Dataset entries
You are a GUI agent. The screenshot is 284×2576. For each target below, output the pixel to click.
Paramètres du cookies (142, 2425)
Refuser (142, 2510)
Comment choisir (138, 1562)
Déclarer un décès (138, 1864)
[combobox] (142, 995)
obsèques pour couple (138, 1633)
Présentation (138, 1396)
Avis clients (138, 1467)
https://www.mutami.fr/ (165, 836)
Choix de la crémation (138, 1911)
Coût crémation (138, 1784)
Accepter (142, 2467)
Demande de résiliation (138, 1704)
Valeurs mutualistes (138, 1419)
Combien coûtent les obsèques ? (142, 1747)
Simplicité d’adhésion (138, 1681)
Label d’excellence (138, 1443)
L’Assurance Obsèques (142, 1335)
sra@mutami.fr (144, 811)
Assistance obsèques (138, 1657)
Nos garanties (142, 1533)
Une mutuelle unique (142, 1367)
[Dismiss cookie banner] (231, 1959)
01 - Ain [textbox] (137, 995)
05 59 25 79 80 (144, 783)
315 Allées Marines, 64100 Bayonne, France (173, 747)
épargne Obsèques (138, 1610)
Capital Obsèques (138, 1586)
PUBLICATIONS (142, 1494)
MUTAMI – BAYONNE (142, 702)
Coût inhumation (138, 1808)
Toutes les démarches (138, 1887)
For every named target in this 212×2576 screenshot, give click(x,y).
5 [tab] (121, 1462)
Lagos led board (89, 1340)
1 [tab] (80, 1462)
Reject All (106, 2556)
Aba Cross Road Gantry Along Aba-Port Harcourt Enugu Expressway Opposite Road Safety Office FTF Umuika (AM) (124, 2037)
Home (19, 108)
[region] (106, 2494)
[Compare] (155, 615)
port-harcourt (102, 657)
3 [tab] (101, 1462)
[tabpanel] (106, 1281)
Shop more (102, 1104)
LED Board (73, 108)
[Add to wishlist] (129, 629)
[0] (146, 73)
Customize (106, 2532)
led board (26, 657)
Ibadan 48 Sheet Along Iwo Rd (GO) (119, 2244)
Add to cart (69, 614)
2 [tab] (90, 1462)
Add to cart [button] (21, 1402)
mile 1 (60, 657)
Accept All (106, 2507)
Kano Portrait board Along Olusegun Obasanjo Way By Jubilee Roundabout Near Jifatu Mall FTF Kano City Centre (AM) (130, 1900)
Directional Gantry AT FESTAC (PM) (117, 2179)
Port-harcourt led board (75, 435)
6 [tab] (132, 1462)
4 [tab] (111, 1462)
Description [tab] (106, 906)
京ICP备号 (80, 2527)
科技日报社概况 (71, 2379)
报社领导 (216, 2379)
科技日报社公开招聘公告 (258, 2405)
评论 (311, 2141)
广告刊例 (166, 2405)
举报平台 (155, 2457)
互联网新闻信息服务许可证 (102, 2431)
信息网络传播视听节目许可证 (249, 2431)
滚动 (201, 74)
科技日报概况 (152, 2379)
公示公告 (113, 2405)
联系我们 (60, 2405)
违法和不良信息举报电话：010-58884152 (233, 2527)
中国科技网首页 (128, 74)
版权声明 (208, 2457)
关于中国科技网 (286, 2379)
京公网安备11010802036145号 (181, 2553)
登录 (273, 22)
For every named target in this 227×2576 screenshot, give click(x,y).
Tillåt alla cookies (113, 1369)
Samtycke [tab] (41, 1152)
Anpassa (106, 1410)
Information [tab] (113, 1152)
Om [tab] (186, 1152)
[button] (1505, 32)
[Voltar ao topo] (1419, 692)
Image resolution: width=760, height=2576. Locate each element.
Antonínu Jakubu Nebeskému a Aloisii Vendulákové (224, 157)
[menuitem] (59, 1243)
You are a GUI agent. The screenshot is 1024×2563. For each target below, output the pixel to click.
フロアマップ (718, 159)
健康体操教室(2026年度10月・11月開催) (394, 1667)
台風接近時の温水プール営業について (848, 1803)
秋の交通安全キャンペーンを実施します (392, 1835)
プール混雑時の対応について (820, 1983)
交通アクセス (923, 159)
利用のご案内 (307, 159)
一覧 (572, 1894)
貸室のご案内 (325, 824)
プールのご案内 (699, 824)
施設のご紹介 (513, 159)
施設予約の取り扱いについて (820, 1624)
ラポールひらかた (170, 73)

_Exercise instructions_
For each line in the data, set it down again exactly.

_Task answer_
You are a GUI agent. The screenshot is 284×2576. For each target below, output the pixel to click.
Paramètres du cookies (142, 2425)
Refuser (142, 2510)
Comment choisir (138, 1562)
Déclarer un décès (138, 1864)
[combobox] (142, 995)
obsèques pour couple (138, 1633)
Présentation (138, 1396)
Avis clients (138, 1467)
https://www.mutami.fr/ (165, 836)
Choix de la crémation (138, 1911)
Coût crémation (138, 1784)
Accepter (142, 2467)
Demande de résiliation (138, 1704)
Valeurs mutualistes (138, 1419)
Combien coûtent les obsèques ? (142, 1747)
Simplicité d’adhésion (138, 1681)
Label d’excellence (138, 1443)
L’Assurance Obsèques (142, 1335)
sra@mutami.fr (144, 811)
Assistance obsèques (138, 1657)
Nos garanties (142, 1533)
Une mutuelle unique (142, 1367)
[Dismiss cookie banner] (231, 1959)
01 - Ain [textbox] (137, 995)
05 59 25 79 80 (144, 783)
315 Allées Marines, 64100 Bayonne, France (173, 747)
épargne Obsèques (138, 1610)
Capital Obsèques (138, 1586)
PUBLICATIONS (142, 1494)
MUTAMI – BAYONNE (142, 702)
Coût inhumation (138, 1808)
Toutes les démarches (138, 1887)
For every named target in this 212×2576 screenshot, give click(x,y).
5 [tab] (121, 1462)
Lagos led board (89, 1340)
1 [tab] (80, 1462)
Reject All (106, 2556)
Aba Cross Road Gantry Along Aba-Port Harcourt Enugu Expressway Opposite Road Safety Office FTF Umuika (AM) (124, 2037)
Home (19, 108)
[region] (106, 2494)
[Compare] (155, 615)
port-harcourt (102, 657)
3 [tab] (101, 1462)
[tabpanel] (106, 1281)
Shop more (102, 1104)
LED Board (73, 108)
[Add to wishlist] (129, 629)
[0] (146, 73)
Customize (106, 2532)
led board (26, 657)
Ibadan 48 Sheet Along Iwo Rd (GO) (119, 2244)
Add to cart (69, 614)
2 [tab] (90, 1462)
Add to cart [button] (21, 1402)
mile 1 (60, 657)
Accept All (106, 2507)
Kano Portrait board Along Olusegun Obasanjo Way By Jubilee Roundabout Near Jifatu Mall FTF Kano City Centre (AM) (130, 1900)
Directional Gantry AT FESTAC (PM) (117, 2179)
Port-harcourt led board (75, 435)
6 [tab] (132, 1462)
4 [tab] (111, 1462)
Description [tab] (106, 906)
京ICP备号 (80, 2527)
科技日报社概况 (71, 2379)
报社领导 (216, 2379)
科技日报社公开招聘公告 (258, 2405)
评论 (311, 2141)
广告刊例 (166, 2405)
举报平台 (155, 2457)
互联网新闻信息服务许可证 (102, 2431)
信息网络传播视听节目许可证 (249, 2431)
滚动 (201, 74)
科技日报概况 (152, 2379)
公示公告 (113, 2405)
联系我们 (60, 2405)
违法和不良信息举报电话：010-58884152 (233, 2527)
中国科技网首页 (128, 74)
版权声明 (208, 2457)
关于中国科技网 (286, 2379)
京公网安备11010802036145号 (181, 2553)
登录 (273, 22)
For every named target in this 227×2576 screenshot, give click(x,y).
Tillåt alla cookies (113, 1369)
Samtycke [tab] (41, 1152)
Anpassa (106, 1410)
Information [tab] (113, 1152)
Om [tab] (186, 1152)
[button] (1505, 32)
[Voltar ao topo] (1419, 692)
Image resolution: width=760, height=2576. Locate each element.
Antonínu Jakubu Nebeskému a Aloisii Vendulákové (224, 157)
[menuitem] (59, 1243)
You are a GUI agent. The screenshot is 1024×2563. For each target below, output the pixel to click.
フロアマップ (718, 159)
健康体操教室(2026年度10月・11月開催) (394, 1667)
台風接近時の温水プール営業について (848, 1803)
秋の交通安全キャンペーンを実施します (392, 1835)
プール混雑時の対応について (820, 1983)
交通アクセス (923, 159)
利用のご案内 (307, 159)
一覧 (572, 1894)
貸室のご案内 (325, 824)
プールのご案内 (699, 824)
施設のご紹介 (513, 159)
施設予約の取り扱いについて (820, 1624)
ラポールひらかた (170, 73)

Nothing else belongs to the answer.